_What is needed_:
The material below must be retyped in full, with every line kept exactly as it is.

----

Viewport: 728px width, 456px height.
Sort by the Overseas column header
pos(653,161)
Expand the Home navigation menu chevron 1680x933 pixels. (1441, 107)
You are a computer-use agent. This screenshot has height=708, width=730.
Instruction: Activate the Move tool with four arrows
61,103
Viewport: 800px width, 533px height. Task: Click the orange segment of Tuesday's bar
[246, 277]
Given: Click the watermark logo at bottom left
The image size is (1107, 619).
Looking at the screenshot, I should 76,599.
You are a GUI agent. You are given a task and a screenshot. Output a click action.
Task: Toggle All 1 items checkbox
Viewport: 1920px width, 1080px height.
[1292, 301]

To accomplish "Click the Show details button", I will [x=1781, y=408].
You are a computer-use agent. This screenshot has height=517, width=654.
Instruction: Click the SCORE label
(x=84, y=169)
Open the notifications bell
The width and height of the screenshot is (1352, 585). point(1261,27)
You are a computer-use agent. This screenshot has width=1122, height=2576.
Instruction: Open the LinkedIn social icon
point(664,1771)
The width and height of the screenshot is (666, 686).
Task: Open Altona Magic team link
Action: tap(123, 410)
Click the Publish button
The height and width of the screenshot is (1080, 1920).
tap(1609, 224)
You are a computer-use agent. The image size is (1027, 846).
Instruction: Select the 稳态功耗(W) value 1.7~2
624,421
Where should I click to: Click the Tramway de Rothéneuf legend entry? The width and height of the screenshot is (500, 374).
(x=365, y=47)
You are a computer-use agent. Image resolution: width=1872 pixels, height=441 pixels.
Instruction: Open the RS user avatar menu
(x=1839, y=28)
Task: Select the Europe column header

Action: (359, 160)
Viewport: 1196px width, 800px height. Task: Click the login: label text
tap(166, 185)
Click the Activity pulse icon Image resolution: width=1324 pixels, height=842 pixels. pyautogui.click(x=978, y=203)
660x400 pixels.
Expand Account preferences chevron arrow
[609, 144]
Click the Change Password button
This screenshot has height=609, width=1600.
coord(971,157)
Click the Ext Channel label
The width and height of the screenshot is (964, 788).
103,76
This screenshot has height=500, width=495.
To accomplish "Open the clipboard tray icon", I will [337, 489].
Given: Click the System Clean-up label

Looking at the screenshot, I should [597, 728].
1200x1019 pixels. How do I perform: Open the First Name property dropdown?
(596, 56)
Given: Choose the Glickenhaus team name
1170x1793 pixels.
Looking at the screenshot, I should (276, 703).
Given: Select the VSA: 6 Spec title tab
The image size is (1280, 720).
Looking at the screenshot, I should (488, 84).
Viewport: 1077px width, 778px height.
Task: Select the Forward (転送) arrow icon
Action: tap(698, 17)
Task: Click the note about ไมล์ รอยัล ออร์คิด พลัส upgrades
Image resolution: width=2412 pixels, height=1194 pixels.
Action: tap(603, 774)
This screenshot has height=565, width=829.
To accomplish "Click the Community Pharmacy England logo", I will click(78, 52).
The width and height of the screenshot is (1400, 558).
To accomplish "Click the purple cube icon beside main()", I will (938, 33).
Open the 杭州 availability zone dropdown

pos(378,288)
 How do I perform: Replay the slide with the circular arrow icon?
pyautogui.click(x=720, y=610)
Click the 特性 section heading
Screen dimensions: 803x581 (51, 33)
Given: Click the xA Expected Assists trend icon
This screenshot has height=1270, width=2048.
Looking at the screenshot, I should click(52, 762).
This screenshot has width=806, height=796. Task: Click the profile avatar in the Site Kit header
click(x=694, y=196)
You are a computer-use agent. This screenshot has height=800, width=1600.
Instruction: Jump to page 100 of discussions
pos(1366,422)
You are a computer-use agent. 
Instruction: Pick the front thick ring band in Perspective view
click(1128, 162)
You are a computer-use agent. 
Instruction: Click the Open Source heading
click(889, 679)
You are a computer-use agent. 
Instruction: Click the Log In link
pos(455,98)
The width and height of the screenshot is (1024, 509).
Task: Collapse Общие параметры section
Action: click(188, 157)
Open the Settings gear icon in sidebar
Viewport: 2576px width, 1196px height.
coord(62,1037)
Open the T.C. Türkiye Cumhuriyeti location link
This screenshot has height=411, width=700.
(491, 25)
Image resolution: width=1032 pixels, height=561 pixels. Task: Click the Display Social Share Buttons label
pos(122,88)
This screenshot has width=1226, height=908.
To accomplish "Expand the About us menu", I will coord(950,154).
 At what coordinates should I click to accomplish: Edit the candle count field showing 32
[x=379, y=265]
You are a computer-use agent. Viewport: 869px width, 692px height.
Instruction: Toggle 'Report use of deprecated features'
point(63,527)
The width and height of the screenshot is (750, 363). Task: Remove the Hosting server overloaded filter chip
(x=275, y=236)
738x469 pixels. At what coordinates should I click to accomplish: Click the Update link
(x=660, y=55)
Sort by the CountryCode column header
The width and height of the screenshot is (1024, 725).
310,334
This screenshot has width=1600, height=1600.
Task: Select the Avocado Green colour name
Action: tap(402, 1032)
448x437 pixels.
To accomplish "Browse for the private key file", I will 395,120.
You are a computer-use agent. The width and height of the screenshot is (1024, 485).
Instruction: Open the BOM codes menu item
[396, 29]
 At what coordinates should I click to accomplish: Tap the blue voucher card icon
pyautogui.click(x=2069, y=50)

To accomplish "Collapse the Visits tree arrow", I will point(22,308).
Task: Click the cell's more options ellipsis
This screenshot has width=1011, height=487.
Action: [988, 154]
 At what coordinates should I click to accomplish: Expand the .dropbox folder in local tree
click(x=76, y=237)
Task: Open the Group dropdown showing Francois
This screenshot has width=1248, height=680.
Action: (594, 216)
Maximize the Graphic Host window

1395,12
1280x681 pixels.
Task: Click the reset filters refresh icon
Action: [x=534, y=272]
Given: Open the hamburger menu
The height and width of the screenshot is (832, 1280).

----

_Finished task_:
Viewport: 728px width, 456px height.
Sort by the Overseas column header
pos(653,161)
Expand the Home navigation menu chevron 1680x933 pixels. (1441, 107)
You are a computer-use agent. This screenshot has height=708, width=730.
Instruction: Activate the Move tool with four arrows
61,103
Viewport: 800px width, 533px height. Task: Click the orange segment of Tuesday's bar
[246, 277]
Given: Click the watermark logo at bottom left
The image size is (1107, 619).
Looking at the screenshot, I should 76,599.
You are a GUI agent. You are given a task and a screenshot. Output a click action.
Task: Toggle All 1 items checkbox
Viewport: 1920px width, 1080px height.
[1292, 301]

To accomplish "Click the Show details button", I will [x=1781, y=408].
You are a computer-use agent. This screenshot has height=517, width=654.
Instruction: Click the SCORE label
(x=84, y=169)
Open the notifications bell
The width and height of the screenshot is (1352, 585). point(1261,27)
You are a computer-use agent. This screenshot has width=1122, height=2576.
Instruction: Open the LinkedIn social icon
point(664,1771)
The width and height of the screenshot is (666, 686).
Task: Open Altona Magic team link
Action: tap(123, 410)
Click the Publish button
The height and width of the screenshot is (1080, 1920).
tap(1609, 224)
You are a computer-use agent. The image size is (1027, 846).
Instruction: Select the 稳态功耗(W) value 1.7~2
624,421
Where should I click to: Click the Tramway de Rothéneuf legend entry? The width and height of the screenshot is (500, 374).
(x=365, y=47)
You are a computer-use agent. Image resolution: width=1872 pixels, height=441 pixels.
Instruction: Open the RS user avatar menu
(x=1839, y=28)
Task: Select the Europe column header

Action: (359, 160)
Viewport: 1196px width, 800px height. Task: Click the login: label text
tap(166, 185)
Click the Activity pulse icon Image resolution: width=1324 pixels, height=842 pixels. pyautogui.click(x=978, y=203)
660x400 pixels.
Expand Account preferences chevron arrow
[609, 144]
Click the Change Password button
This screenshot has height=609, width=1600.
coord(971,157)
Click the Ext Channel label
The width and height of the screenshot is (964, 788).
103,76
This screenshot has height=500, width=495.
To accomplish "Open the clipboard tray icon", I will [337, 489].
Given: Click the System Clean-up label

Looking at the screenshot, I should [597, 728].
1200x1019 pixels. How do I perform: Open the First Name property dropdown?
(596, 56)
Given: Choose the Glickenhaus team name
1170x1793 pixels.
Looking at the screenshot, I should (276, 703).
Given: Select the VSA: 6 Spec title tab
The image size is (1280, 720).
Looking at the screenshot, I should (488, 84).
Viewport: 1077px width, 778px height.
Task: Select the Forward (転送) arrow icon
Action: tap(698, 17)
Task: Click the note about ไมล์ รอยัล ออร์คิด พลัส upgrades
Image resolution: width=2412 pixels, height=1194 pixels.
Action: tap(603, 774)
This screenshot has height=565, width=829.
To accomplish "Click the Community Pharmacy England logo", I will click(78, 52).
The width and height of the screenshot is (1400, 558).
To accomplish "Click the purple cube icon beside main()", I will (938, 33).
Open the 杭州 availability zone dropdown

pos(378,288)
 How do I perform: Replay the slide with the circular arrow icon?
pyautogui.click(x=720, y=610)
Click the 特性 section heading
Screen dimensions: 803x581 (51, 33)
Given: Click the xA Expected Assists trend icon
This screenshot has height=1270, width=2048.
Looking at the screenshot, I should click(52, 762).
This screenshot has width=806, height=796. Task: Click the profile avatar in the Site Kit header
click(x=694, y=196)
You are a computer-use agent. This screenshot has height=800, width=1600.
Instruction: Jump to page 100 of discussions
pos(1366,422)
You are a computer-use agent. 
Instruction: Pick the front thick ring band in Perspective view
click(1128, 162)
You are a computer-use agent. 
Instruction: Click the Open Source heading
click(889, 679)
You are a computer-use agent. 
Instruction: Click the Log In link
pos(455,98)
The width and height of the screenshot is (1024, 509).
Task: Collapse Общие параметры section
Action: click(188, 157)
Open the Settings gear icon in sidebar
Viewport: 2576px width, 1196px height.
coord(62,1037)
Open the T.C. Türkiye Cumhuriyeti location link
This screenshot has height=411, width=700.
(491, 25)
Image resolution: width=1032 pixels, height=561 pixels. Task: Click the Display Social Share Buttons label
pos(122,88)
This screenshot has width=1226, height=908.
To accomplish "Expand the About us menu", I will coord(950,154).
 At what coordinates should I click to accomplish: Edit the candle count field showing 32
[x=379, y=265]
You are a computer-use agent. Viewport: 869px width, 692px height.
Instruction: Toggle 'Report use of deprecated features'
point(63,527)
The width and height of the screenshot is (750, 363). Task: Remove the Hosting server overloaded filter chip
(x=275, y=236)
738x469 pixels. At what coordinates should I click to accomplish: Click the Update link
(x=660, y=55)
Sort by the CountryCode column header
The width and height of the screenshot is (1024, 725).
310,334
This screenshot has width=1600, height=1600.
Task: Select the Avocado Green colour name
Action: tap(402, 1032)
448x437 pixels.
To accomplish "Browse for the private key file", I will 395,120.
You are a computer-use agent. The width and height of the screenshot is (1024, 485).
Instruction: Open the BOM codes menu item
[396, 29]
 At what coordinates should I click to accomplish: Tap the blue voucher card icon
pyautogui.click(x=2069, y=50)

To accomplish "Collapse the Visits tree arrow", I will point(22,308).
Task: Click the cell's more options ellipsis
This screenshot has width=1011, height=487.
Action: [988, 154]
 At what coordinates should I click to accomplish: Expand the .dropbox folder in local tree
click(x=76, y=237)
Task: Open the Group dropdown showing Francois
This screenshot has width=1248, height=680.
Action: (594, 216)
Maximize the Graphic Host window

1395,12
1280x681 pixels.
Task: Click the reset filters refresh icon
Action: [x=534, y=272]
Given: Open the hamburger menu
The height and width of the screenshot is (832, 1280).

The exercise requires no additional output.